▸ **WHAT YOU WILL DO**
- a) According to the passage on survey response scales, which heuristic might conflict with putting the most negative health category at the top of a vertical list?
- b) Copy the records word for word, from their first line through the line containing "pos(966,611)".

Screenshots of the six experimental treatment groups, Mturk 2015

Little theory exists that informs how visual design may impact answers to survey questions differently across different characteristics of respondents, although the need to examine whether this is the case is recognized (Stern et al. 2007; Toepoel et al. 2009; Tourangeau et al. 2004). However, if satisficing is the underlying mechanism producing scale orientation effects, we expect that:

  • Hypothesis 4: Response scale orientation effects are stronger for those with lower ability to complete the task.

Interplay of Features of Survey Measurement

The interplay of these features of survey measurement—response option order and scale orientation—is particularly important for the measurement of SRH in self-administered questionnaires, as considering both simultaneously may lead to expectations that conflict with the expectations we derive from considering each feature in isolation. For example, in a context in which language is read left to right and top to bottom, respondents might expect ordered response options to go from low to high, comparable to a number line with the lowest number on the left and increase to the highest number on the right (Bradburn et al. 2004). Given that “health” is a positive concept, this would suggest ordering the response options from low health to high health, that is, negative to positive. The placement of the positive end is less intuitive when categories are presented vertically. The logic of the number line follows here as well, starting with the lowest category of health on top and moving to the highest category of health on the bottom; however, beginning with the most negative category might conflict with the “up means good” heuristic if respondents interpret the top items in a vertical list to be “good” or most desirable (Tourangeau et al. 2013) (although “up means good” has been assessed with respect to items, not for the presentation of response options). Previous research stops short of examining how response option order and orientation might interact directly—the study by Toepoel et al. (2009) noted above compared vertical and horizontal orientation with response options ordered from “excellent” to “poor,” but did not examine the order “poor” to “excellent” by scale orientation; and the study did not examine SRH. Although we do not have prior research to indicate how order and orientation will combine to influence the distribution of answers, we can derive a hypothesis from the main effects predicted in Hypotheses 1 and 3:

  • Hypothesis 5: The effects of response option order on the distribution of SRH answers will vary by scale orientation. In particular, the responses will be clustered toward the positive end of the scale when the response options are ordered positive to negative and the presentation is vertical compared to other combinations of order and orientation.

▸ **INFORMATION PROVIDED**
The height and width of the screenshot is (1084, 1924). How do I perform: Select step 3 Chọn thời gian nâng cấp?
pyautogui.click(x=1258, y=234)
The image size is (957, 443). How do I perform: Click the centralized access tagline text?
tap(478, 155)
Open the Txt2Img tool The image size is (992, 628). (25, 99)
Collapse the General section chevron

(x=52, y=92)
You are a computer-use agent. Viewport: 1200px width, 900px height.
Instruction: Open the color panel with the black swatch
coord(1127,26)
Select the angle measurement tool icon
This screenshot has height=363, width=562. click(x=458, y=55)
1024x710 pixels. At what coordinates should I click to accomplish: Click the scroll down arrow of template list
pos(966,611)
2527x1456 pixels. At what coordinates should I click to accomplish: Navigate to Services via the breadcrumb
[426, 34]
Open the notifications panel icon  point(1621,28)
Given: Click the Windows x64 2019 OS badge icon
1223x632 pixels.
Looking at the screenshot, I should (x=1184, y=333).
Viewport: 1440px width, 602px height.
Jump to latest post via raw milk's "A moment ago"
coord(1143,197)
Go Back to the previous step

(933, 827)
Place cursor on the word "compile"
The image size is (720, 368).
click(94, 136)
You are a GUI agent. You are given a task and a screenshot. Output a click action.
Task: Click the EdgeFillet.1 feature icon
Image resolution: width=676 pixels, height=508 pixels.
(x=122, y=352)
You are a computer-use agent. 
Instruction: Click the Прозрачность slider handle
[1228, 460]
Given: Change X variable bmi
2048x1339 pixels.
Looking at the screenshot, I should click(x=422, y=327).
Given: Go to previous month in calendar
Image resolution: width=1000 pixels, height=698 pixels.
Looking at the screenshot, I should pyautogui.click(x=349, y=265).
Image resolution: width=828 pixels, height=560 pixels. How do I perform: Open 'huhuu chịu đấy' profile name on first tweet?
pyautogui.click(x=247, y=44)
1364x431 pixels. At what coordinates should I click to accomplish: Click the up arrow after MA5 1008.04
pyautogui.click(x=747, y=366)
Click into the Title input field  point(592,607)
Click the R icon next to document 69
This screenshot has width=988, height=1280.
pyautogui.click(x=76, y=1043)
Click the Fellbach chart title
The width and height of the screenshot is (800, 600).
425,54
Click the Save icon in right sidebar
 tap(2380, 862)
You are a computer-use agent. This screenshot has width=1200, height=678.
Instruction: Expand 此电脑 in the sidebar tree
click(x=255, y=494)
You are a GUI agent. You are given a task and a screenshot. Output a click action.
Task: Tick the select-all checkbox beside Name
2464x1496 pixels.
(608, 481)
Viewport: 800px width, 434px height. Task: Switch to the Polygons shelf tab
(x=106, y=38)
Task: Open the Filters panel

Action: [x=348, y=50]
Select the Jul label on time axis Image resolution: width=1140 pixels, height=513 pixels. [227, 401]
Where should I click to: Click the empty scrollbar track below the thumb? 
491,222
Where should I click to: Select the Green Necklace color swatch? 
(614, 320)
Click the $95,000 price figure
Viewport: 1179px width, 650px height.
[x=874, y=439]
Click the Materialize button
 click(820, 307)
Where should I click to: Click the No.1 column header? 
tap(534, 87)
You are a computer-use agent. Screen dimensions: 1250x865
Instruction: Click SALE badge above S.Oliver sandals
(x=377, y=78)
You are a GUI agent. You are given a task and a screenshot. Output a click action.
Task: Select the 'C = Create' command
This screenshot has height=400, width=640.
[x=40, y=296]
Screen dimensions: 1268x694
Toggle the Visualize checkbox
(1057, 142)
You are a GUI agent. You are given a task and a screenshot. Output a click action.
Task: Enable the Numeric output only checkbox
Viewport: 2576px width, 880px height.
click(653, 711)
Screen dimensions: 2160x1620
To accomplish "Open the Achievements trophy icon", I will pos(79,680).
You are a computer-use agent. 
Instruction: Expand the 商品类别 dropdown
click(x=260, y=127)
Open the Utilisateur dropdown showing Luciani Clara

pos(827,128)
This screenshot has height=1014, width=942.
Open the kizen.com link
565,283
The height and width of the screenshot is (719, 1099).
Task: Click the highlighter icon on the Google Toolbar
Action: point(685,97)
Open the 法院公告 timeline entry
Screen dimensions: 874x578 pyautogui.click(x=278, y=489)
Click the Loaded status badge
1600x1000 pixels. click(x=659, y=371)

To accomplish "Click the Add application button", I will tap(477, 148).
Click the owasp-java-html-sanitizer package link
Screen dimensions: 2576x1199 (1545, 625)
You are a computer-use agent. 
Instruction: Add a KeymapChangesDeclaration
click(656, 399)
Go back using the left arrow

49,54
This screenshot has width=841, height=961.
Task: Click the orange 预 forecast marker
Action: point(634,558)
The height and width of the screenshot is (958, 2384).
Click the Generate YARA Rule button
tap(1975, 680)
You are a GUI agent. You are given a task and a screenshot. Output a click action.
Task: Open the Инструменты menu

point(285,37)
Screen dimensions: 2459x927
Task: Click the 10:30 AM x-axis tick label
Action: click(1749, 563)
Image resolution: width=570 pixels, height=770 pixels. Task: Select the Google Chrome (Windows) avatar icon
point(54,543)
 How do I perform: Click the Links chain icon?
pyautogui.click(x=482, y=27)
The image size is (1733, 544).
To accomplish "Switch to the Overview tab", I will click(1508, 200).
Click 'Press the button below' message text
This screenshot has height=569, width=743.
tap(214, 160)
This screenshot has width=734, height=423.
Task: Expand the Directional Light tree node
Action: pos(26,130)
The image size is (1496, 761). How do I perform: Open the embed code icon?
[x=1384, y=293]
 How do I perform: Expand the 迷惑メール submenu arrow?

▸ **PROBLEM SOLUTIONS**
- a) The "up means good" heuristic.

- b)
The height and width of the screenshot is (1084, 1924). How do I perform: Select step 3 Chọn thời gian nâng cấp?
pyautogui.click(x=1258, y=234)
The image size is (957, 443). How do I perform: Click the centralized access tagline text?
tap(478, 155)
Open the Txt2Img tool The image size is (992, 628). (25, 99)
Collapse the General section chevron

(x=52, y=92)
You are a computer-use agent. Viewport: 1200px width, 900px height.
Instruction: Open the color panel with the black swatch
coord(1127,26)
Select the angle measurement tool icon
This screenshot has height=363, width=562. click(x=458, y=55)
1024x710 pixels. At what coordinates should I click to accomplish: Click the scroll down arrow of template list
pos(966,611)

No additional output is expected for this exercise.